Przekształć wszystkie poniższe wiersze w tabelę Markdown z kolumnami „Nr” i „Wiersz”, pomijając puste wiersze.
○ ○ ○ ○ ○
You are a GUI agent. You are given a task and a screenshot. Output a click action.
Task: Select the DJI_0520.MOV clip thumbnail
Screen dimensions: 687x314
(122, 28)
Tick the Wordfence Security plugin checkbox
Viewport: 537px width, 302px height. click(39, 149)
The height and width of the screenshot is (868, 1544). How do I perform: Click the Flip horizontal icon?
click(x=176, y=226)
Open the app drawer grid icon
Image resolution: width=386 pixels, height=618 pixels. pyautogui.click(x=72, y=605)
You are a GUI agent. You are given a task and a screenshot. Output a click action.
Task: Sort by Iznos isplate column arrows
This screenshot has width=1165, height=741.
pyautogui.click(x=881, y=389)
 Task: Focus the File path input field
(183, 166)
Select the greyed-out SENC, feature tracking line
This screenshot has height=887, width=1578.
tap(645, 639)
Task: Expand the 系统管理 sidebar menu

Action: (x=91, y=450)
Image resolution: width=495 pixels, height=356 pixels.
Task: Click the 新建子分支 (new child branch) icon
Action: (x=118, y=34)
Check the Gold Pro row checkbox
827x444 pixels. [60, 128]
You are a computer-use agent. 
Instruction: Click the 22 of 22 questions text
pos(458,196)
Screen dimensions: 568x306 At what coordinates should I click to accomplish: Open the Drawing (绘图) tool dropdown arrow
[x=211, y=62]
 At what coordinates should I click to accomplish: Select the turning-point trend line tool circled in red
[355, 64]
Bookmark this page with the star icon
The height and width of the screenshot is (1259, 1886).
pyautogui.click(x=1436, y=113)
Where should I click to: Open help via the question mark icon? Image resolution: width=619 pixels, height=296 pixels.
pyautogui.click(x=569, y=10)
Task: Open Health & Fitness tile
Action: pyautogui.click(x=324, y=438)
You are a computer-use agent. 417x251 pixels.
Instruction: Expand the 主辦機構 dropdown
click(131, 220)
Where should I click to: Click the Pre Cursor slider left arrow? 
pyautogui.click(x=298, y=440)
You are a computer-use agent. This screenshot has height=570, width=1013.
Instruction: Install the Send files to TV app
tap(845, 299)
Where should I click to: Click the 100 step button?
○ ○ ○ ○ ○
### Wynik ćwiczenia
| Nr | Wiersz |
|---|---|
| 1 | You are a GUI agent. You are given a task and a screenshot. Output a click action. |
| 2 | Task: Select the DJI_0520.MOV clip thumbnail |
| 3 | Screen dimensions: 687x314 |
| 4 | (122, 28) |
| 5 | Tick the Wordfence Security plugin checkbox |
| 6 | Viewport: 537px width, 302px height. click(39, 149) |
| 7 | The height and width of the screenshot is (868, 1544). How do I perform: Click the Flip horizontal icon? |
| 8 | click(x=176, y=226) |
| 9 | Open the app drawer grid icon |
| 10 | Image resolution: width=386 pixels, height=618 pixels. pyautogui.click(x=72, y=605) |
| 11 | You are a GUI agent. You are given a task and a screenshot. Output a click action. |
| 12 | Task: Sort by Iznos isplate column arrows |
| 13 | This screenshot has width=1165, height=741. |
| 14 | pyautogui.click(x=881, y=389) |
| 15 |  Task: Focus the File path input field |
| 16 | (183, 166) |
| 17 | Select the greyed-out SENC, feature tracking line |
| 18 | This screenshot has height=887, width=1578. |
| 19 | tap(645, 639) |
| 20 | Task: Expand the 系统管理 sidebar menu |
| 21 | Action: (x=91, y=450) |
| 22 | Image resolution: width=495 pixels, height=356 pixels. |
| 23 | Task: Click the 新建子分支 (new child branch) icon |
| 24 | Action: (x=118, y=34) |
| 25 | Check the Gold Pro row checkbox |
| 26 | 827x444 pixels. [60, 128] |
| 27 | You are a computer-use agent.  |
| 28 | Instruction: Click the 22 of 22 questions text |
| 29 | pos(458,196) |
| 30 | Screen dimensions: 568x306 At what coordinates should I click to accomplish: Open the Drawing (绘图) tool dropdown arrow |
| 31 | [x=211, y=62] |
| 32 |  At what coordinates should I click to accomplish: Select the turning-point trend line tool circled in red |
| 33 | [355, 64] |
| 34 | Bookmark this page with the star icon |
| 35 | The height and width of the screenshot is (1259, 1886). |
| 36 | pyautogui.click(x=1436, y=113) |
| 37 | Where should I click to: Open help via the question mark icon? Image resolution: width=619 pixels, height=296 pixels. |
| 38 | pyautogui.click(x=569, y=10) |
| 39 | Task: Open Health & Fitness tile |
| 40 | Action: pyautogui.click(x=324, y=438) |
| 41 | You are a computer-use agent. 417x251 pixels. |
| 42 | Instruction: Expand the 主辦機構 dropdown |
| 43 | click(131, 220) |
| 44 | Where should I click to: Click the Pre Cursor slider left arrow?  |
| 45 | pyautogui.click(x=298, y=440) |
| 46 | You are a computer-use agent. This screenshot has height=570, width=1013. |
| 47 | Instruction: Install the Send files to TV app |
| 48 | tap(845, 299) |
| 49 | Where should I click to: Click the 100 step button? |